A Anvisa ampliou em 2026 as opções de medicamentos injetáveis para o tratamento do diabetes tipo 2 e da obesidade. Foram aprovadas 12 novas canetas: dez com semaglutida e duas com liraglutida.
A mudança ocorreu principalmente após o fim da exclusividade da semaglutida no Brasil, em 20 de março. O princípio ativo é usado em medicamentos como Ozempic e Wegovy, da Novo Nordisk, e passou a ter novos registros de genéricos e similares.
Canetas de semaglutida
Entre os medicamentos aprovados estão Ozivy, da EMS; Semavy, da Cosmed; Owozy, da Ávita Care; Zempneo, da Brainfarma; Seemasun, da Sun Farmacêutica; Orsema, da Ranbaxy; Semaclique, da Germed; Yluméc, da EMS; além de versões genéricas da semaglutida produzidas por EMS e Germed.

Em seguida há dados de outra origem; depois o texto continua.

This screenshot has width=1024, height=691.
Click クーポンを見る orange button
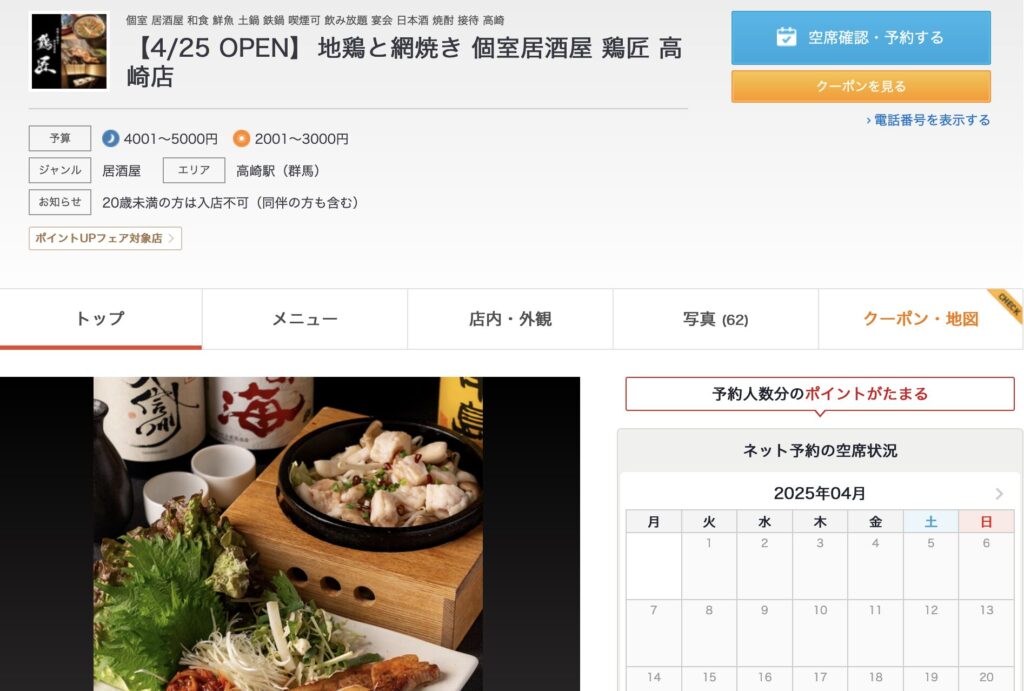pyautogui.click(x=861, y=86)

O Ozivy foi o primeiro produto à base de semaglutida registrado após o fim da patente. Os preços anunciados para cada caneta variam entre R$ 452 e R$ 498. O Ozempic custa R$ 975 nas versões de 0,25 mg e 0,5 mg, e R$ 999 na apresentação de 1 mg, conforme os valores divulgados no programa Preço NovoDia.
Pela legislação, os medicamentos genéricos devem custar no mínimo 35% menos que o produto de referência. Os demais produtos ainda precisam passar por etapas antes de chegar às farmácias, incluindo a definição de preços pela CMED.
Liraglutida e outras opções
Na última terça-feira (8), a Anvisa aprovou dois genéricos de liraglutida produzidos pela EMS para obesidade e diabetes tipo 2. Eles têm como referência Olire e Linux, também da EMS. O primeiro é indicado para obesidade, e o segundo, para diabetes tipo 2.
A liraglutida exige aplicação diária, enquanto semaglutida e tirzepatida costumam ser administradas uma vez por semana. Para o endocrinologista Júlio Américo Batatinha, essa frequência é uma desvantagem do tratamento.
A tirzepatida é o princípio ativo do Mounjaro, da Eli Lilly, que continua como a única opção aprovada pela Anvisa com essa substância no Brasil. O medicamento atua sobre os hormônios GLP-1 e GIP.
Já a dulaglutida, presente no Trulicity, não tem versões genéricas ou similares aprovadas no país. Especialistas afirmam que ela apresenta menor potência para a perda de peso em comparação com semaglutida e tirzepatida.
A escolha do medicamento deve levar em conta o diagnóstico, outras doenças, possíveis efeitos colaterais e a capacidade de manter o tratamento por meses ou anos. A orientação é que a decisão seja tomada com avaliação médica, e não apenas pelo preço ou pelo potencial de perda de peso.